Add a new System > Tunable: vfs.zfs.arc.meta_min with Type=LOADER and Value=bytes. This specifies the minimum RAM that is reserved for metadata use and cannot be evicted from RAM when new file data is cached.

For now this may also be helpful
My experiments in building a home server capable of handling fast + consistent deduplication | TrueNAS Community

Also this may be interesting if you are willing to move to Linux or SCALE.
TrueNAS SCALE Cobia Has Reached BETA
*ZFS Block Cloning (Pseudo Deduplication) for SMB & NFS file copies

Also, this is “coming soon” tm

and

Fast ZFS Dedup - Sponsorship Request | TrueNAS Community

pppZero · October 5, 2023, 3:30am

You certainly can elaborate, I appreciate that!

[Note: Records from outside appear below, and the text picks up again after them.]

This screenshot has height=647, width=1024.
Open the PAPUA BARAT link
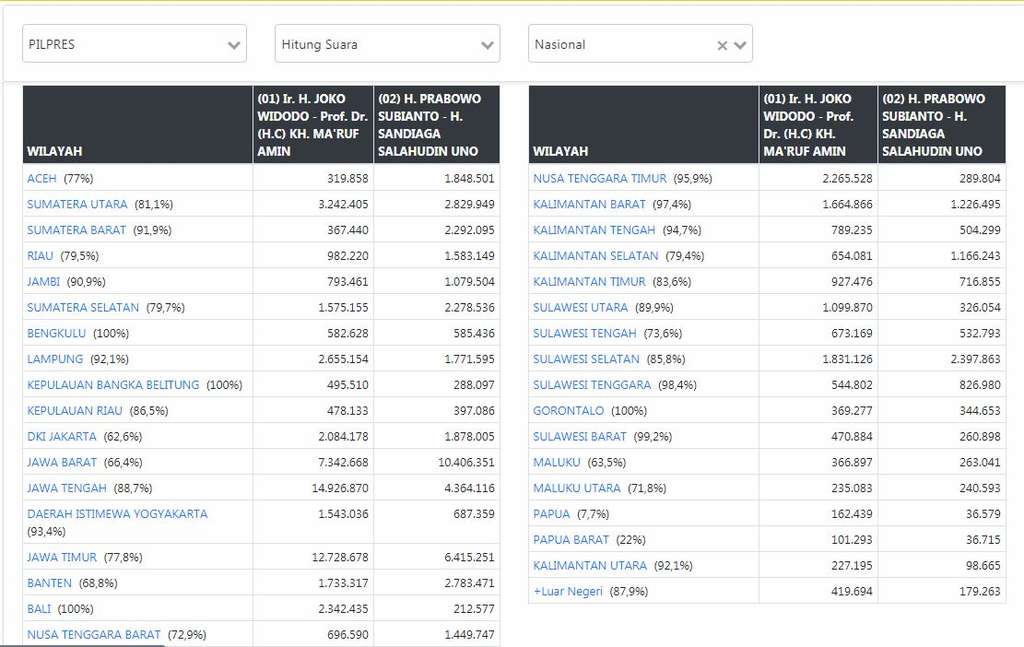pyautogui.click(x=571, y=540)
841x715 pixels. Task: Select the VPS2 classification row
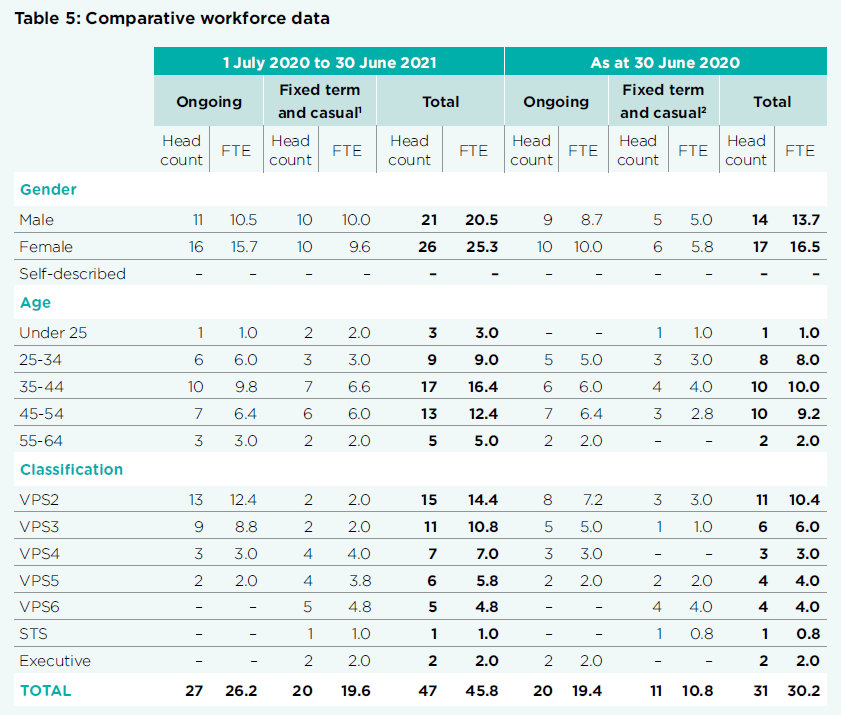37,497
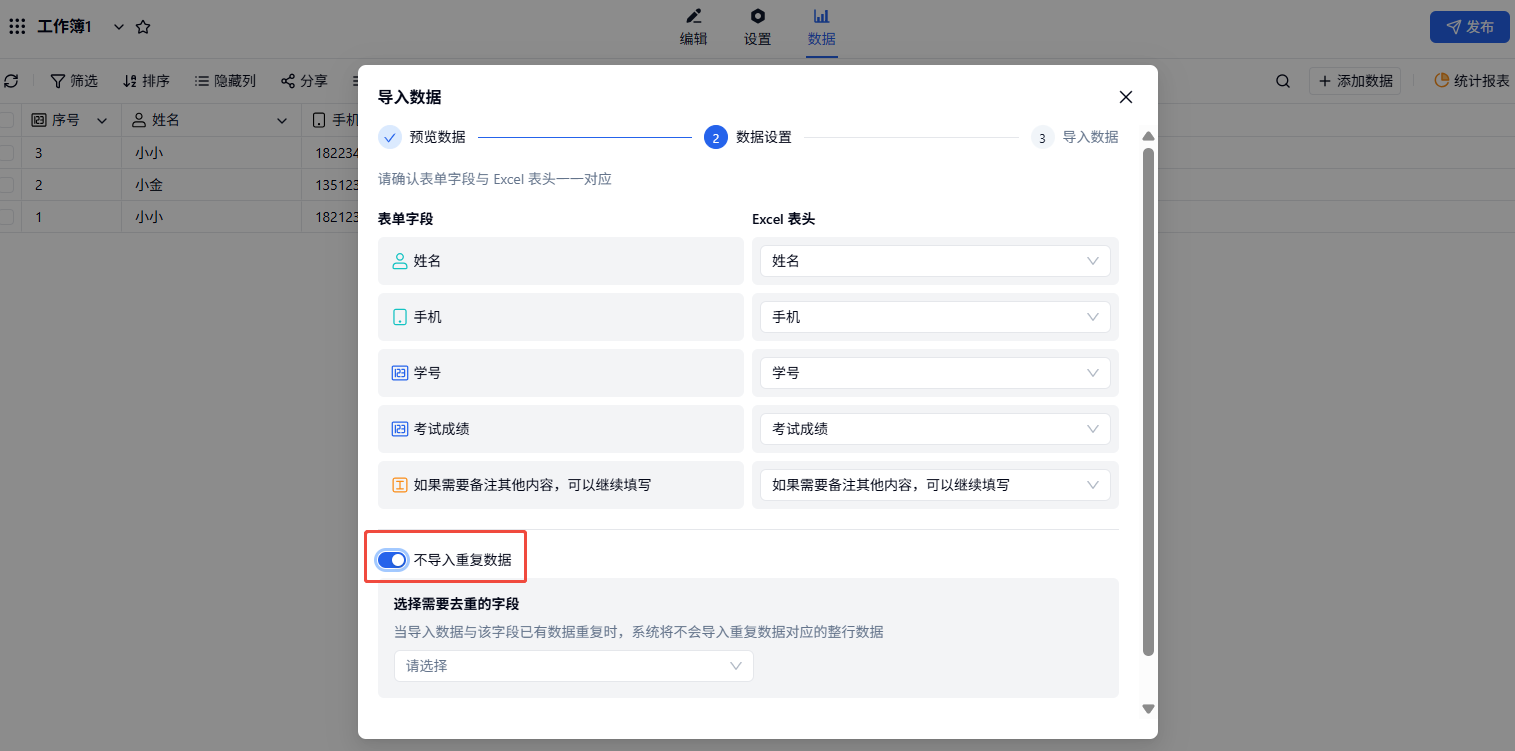
Task: Check the row with 序号 2
Action: click(7, 185)
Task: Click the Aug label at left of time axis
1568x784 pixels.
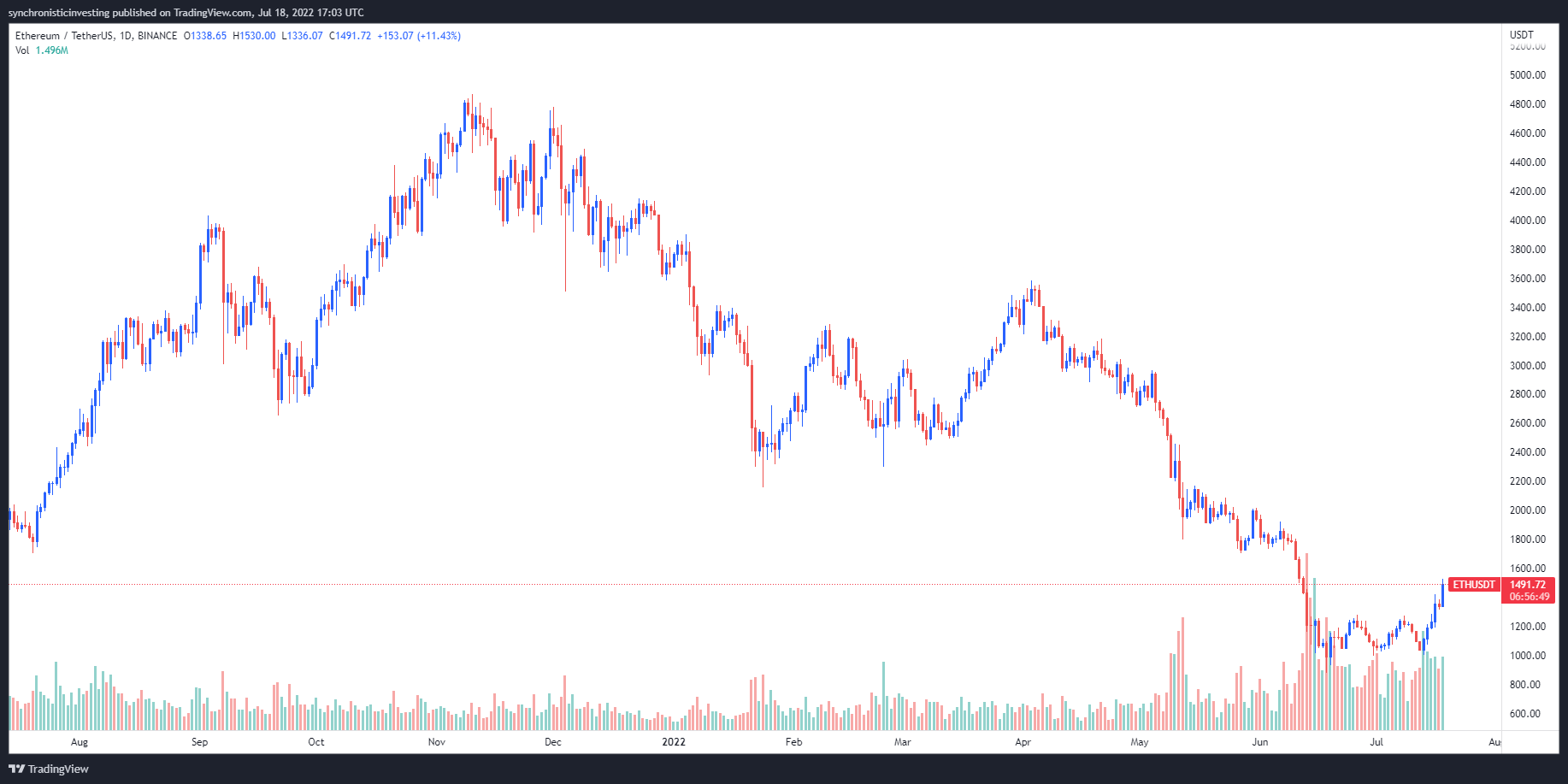Action: click(x=80, y=742)
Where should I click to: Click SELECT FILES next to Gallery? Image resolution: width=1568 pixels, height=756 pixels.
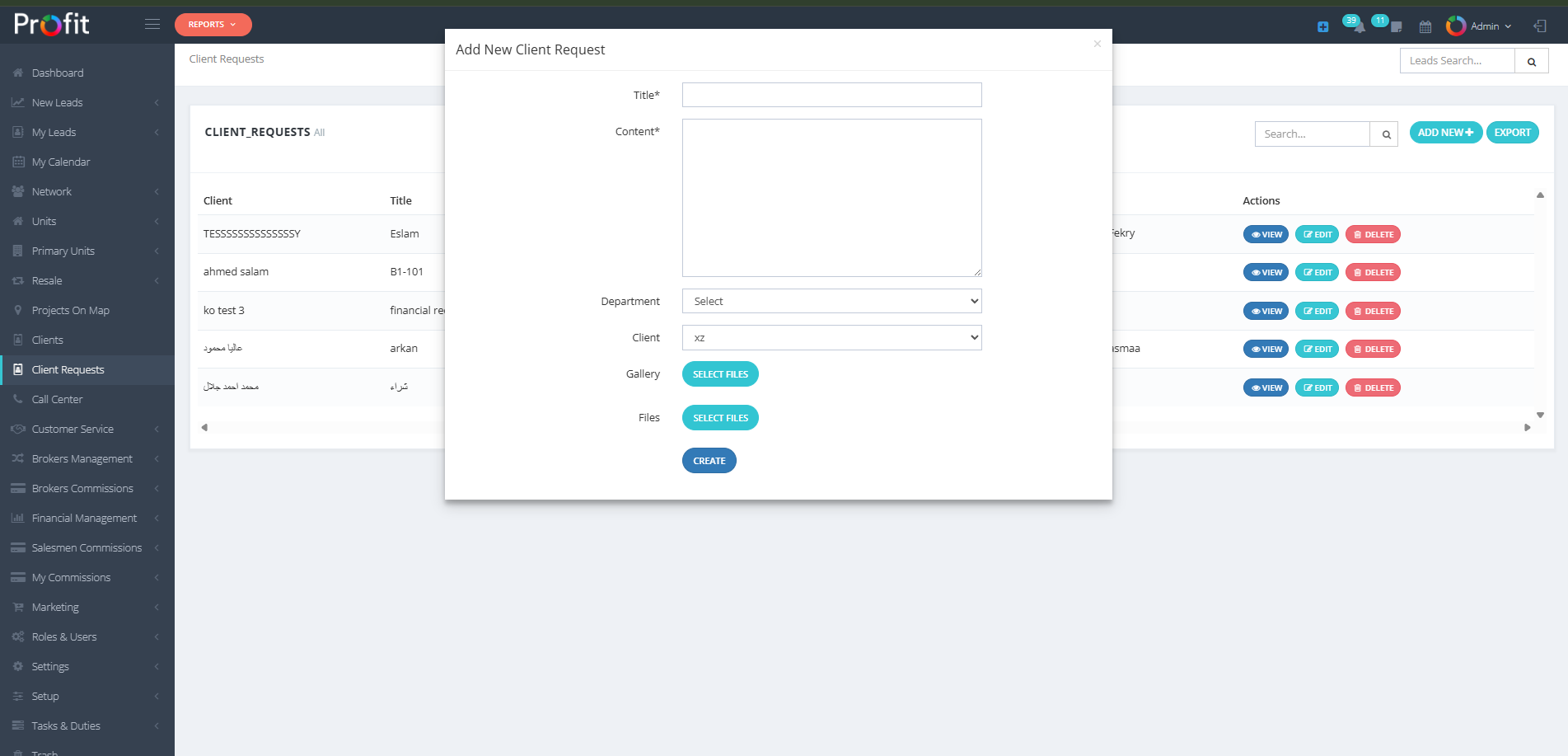tap(719, 373)
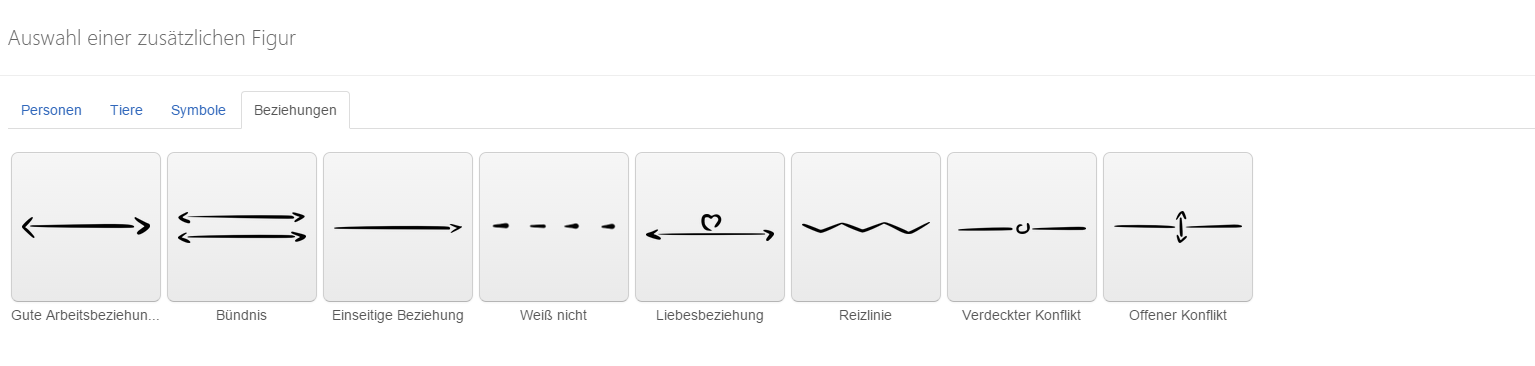Choose the Liebesbeziehung heart arrow figure
1535x366 pixels.
pos(710,227)
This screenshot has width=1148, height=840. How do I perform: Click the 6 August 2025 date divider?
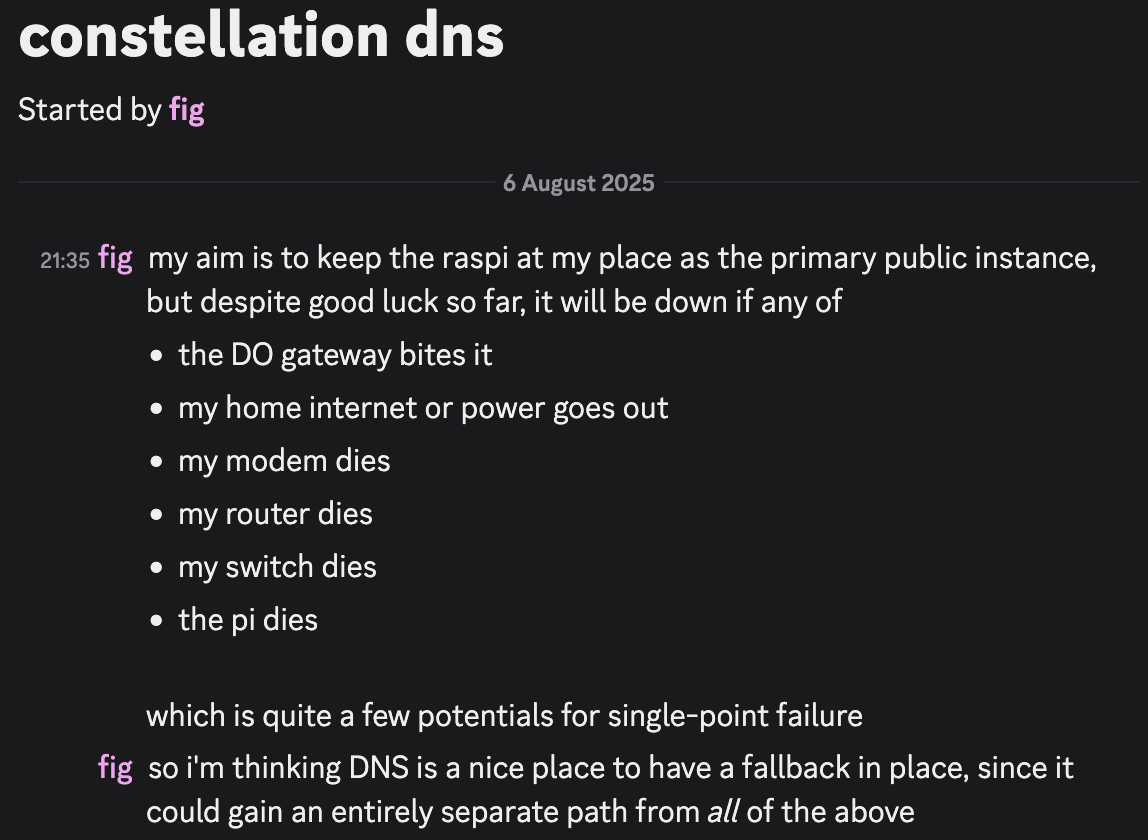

Reading along, it sounds like the DDT read/writes overwhelms the systems, not that they’re running out of RAM.

I’m waiting on the system to come back up so I can check things (it flat-out does not seem to want to boot today), but from memory there’s a pair (maybe?) or SSDs for the metadata, as well a a different pair of SSDs for the DDT.

The 128Gb RAM system (which also crashes, it just takes longer) is currently using 70Gb for the DDT in RAM: dedup: DDT entries 415924268, size 560B on disk, 181B in core

which ends up being 70Gb - the 96Gb system might simply be out of RAM.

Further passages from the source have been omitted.